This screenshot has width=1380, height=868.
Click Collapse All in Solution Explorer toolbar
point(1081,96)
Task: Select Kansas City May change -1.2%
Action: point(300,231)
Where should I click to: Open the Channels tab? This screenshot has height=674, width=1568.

▸ **Objective**: Rewrite the listing with "screenshot" swapped for "page" wherever it occurs, leaving every other part untouched.

▸ **Correct output**:
This page has width=1380, height=868.
Click Collapse All in Solution Explorer toolbar
point(1081,96)
Task: Select Kansas City May change -1.2%
Action: point(300,231)
Where should I click to: Open the Channels tab? This page has height=674, width=1568.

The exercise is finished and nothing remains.